Im Zuge der Aufrüstungshysterie spielten Fakten aber schlicht keine Rolle mehr. So stimmte auch der Nationalrat dem Antrag zu, dass der F-35 vor Auslaufen des Kaufvertrages zu beschaffen sei und reihte sich somit in die höchst skandalösen und undemokratischen Umtriebe von Bundesrat und Ständerat mit ein. Keine Woche später, liess Amherd den Vertrag unterschreiben. Es wurde keine Sekunde zu lange gewartet um der direkten Demokratie endgültig den Todesstoss zu verleihen.

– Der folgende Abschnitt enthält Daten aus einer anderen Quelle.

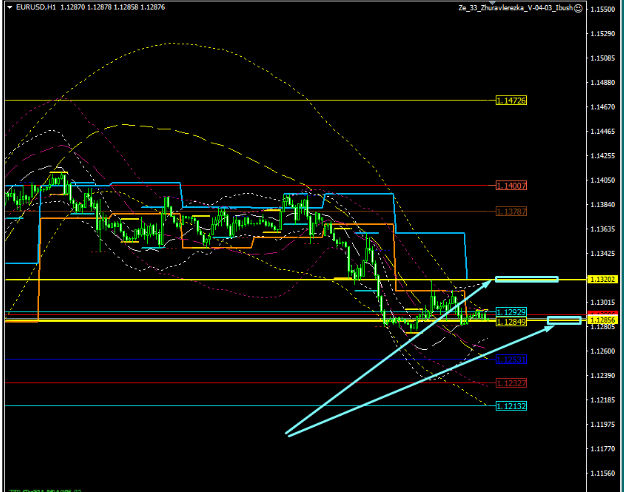Select the 1.14726 yellow price label
Image resolution: width=624 pixels, height=492 pixels.
click(x=511, y=101)
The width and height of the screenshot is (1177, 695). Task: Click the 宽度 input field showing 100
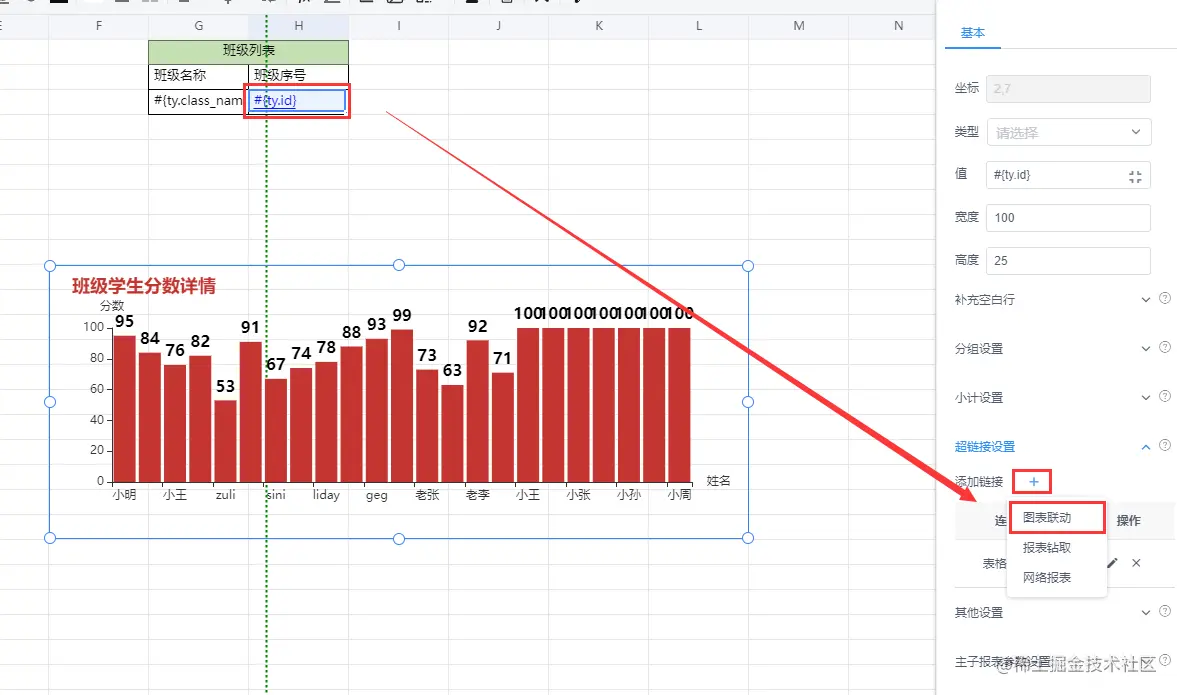pyautogui.click(x=1069, y=218)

Zynischerweise erwähnte sie auf Nachfrage im Nationalrat, dass Verhandlungen mit den USA über eine Fristerstreckung aufgrund der demokratischen Rechte in der Schweiz sicher möglich gewesen wären. Warum sie nicht gemacht wurden,sagte sie nicht.

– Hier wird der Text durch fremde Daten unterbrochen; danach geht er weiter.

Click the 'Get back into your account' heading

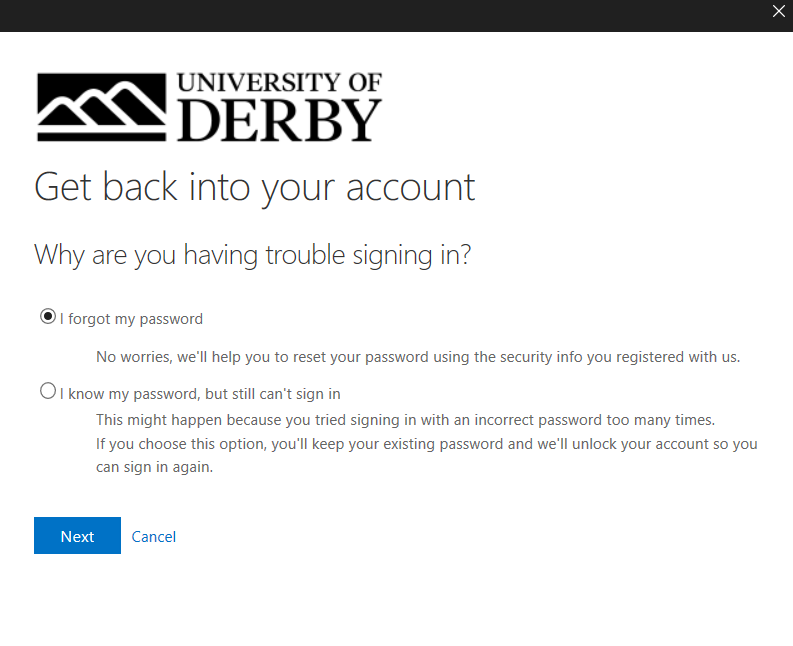tap(254, 188)
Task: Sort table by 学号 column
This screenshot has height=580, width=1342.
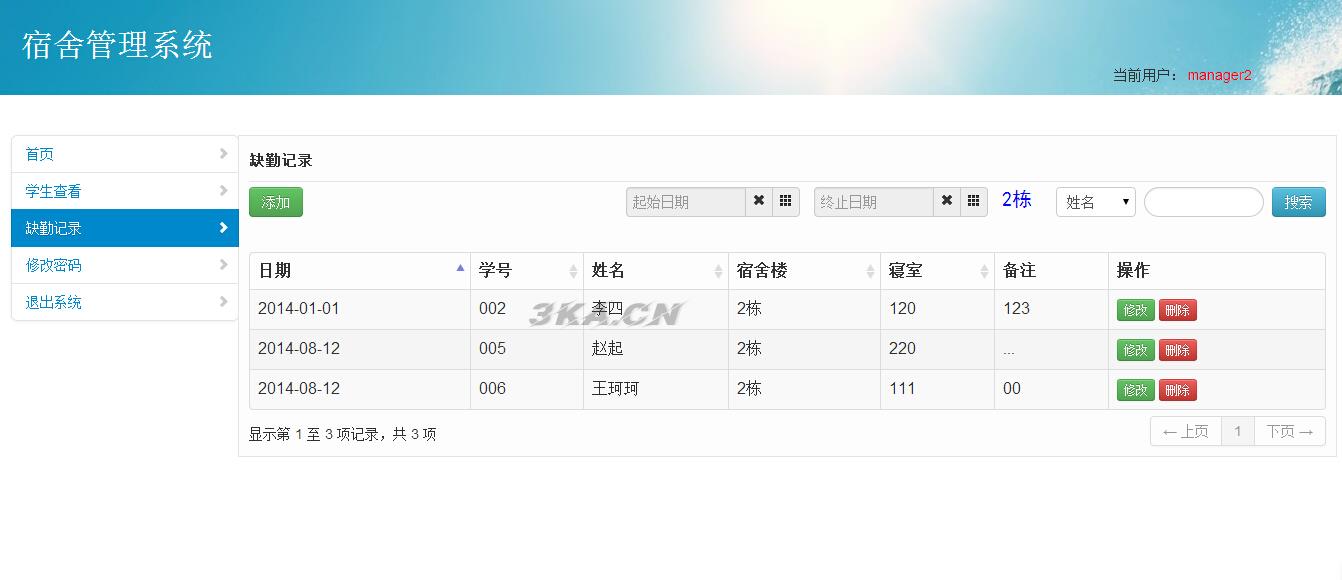Action: pos(526,270)
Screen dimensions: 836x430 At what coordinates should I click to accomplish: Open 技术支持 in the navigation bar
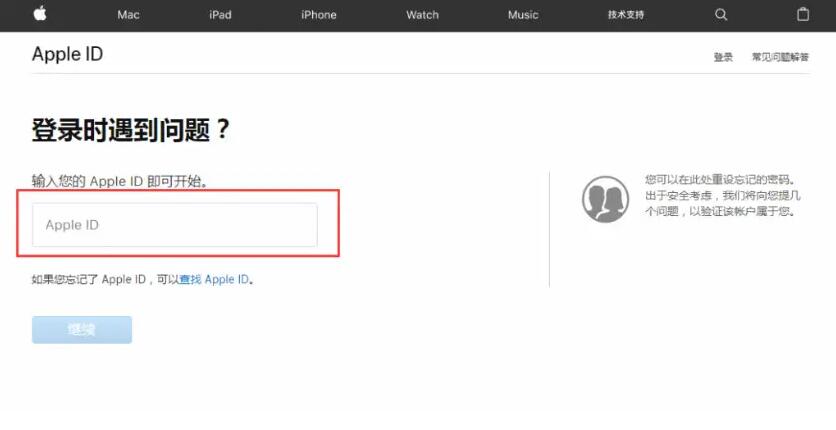pyautogui.click(x=626, y=15)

Es ist schlicht unfassbar, wie mit unserer Initiative umgegangen wurde. Der Moment der Vertragsunterzeichnung war effektiv ein sehr dunkler Moment für die direkte Demokratie. Schweren Herzens entschieden wir uns in der Allianz gegen den F-35 zum Rückzug der Initiative. Denn eine Abstimmung wäre nichts anders als eine demokratische Farce. Wir wollen dem Volk nicht vorgaukeln, dass es mitbestimmen könne, obwohl dies nicht der Fall ist. Der F-35 ist gekauft, ein Ja oder ein Nein an der Urne hätte keinen Effekt gehabt. Uns ist die Demokratie zu wichtig, als dass wir eine solche Frechheit von Abstimmung zulassen würden. Bundesrat und Parlament haben mit ihrem Verhalten der Demokratie einen erheblichen Flurschaden zugefügt. Wir werden diesen mit einer solchen Pseudoabstimmung nicht weiter vergrössern.

Der Kampf geht weiter!

Das Geschäft ist noch lange nicht zu Ende. Wir werden die Beschaffung genau beobachten und jeden einzelnen Mangel des F-35 ausschlachten. Niemand wird sagen können, die Probleme dieses Jets seien nicht absehbar gewesen. Durch unsere Initiative lagen alle Risiken auf demTisch. Wir bedanken uns ganz herzlich bei allen, die unsere Initiative in irgendeiner Form unterstützt haben. Es ist frustrierend, wie diese Geschichte abgelaufen ist. Jedoch war unser aller Einsatz nicht umsonst. Dank unserem Druck war der F-35 regelmässig in den Medien. Wir forcierten zwei eidgenössische Kontrollorgane zur Berichterstattung über das Geschäft des F-35. Wir haben uns in Zeiten von vorschnellem Aufrüsten als konsequent antimilitaristische Stimme etabliert. Und genau damit werden wir weitermachen!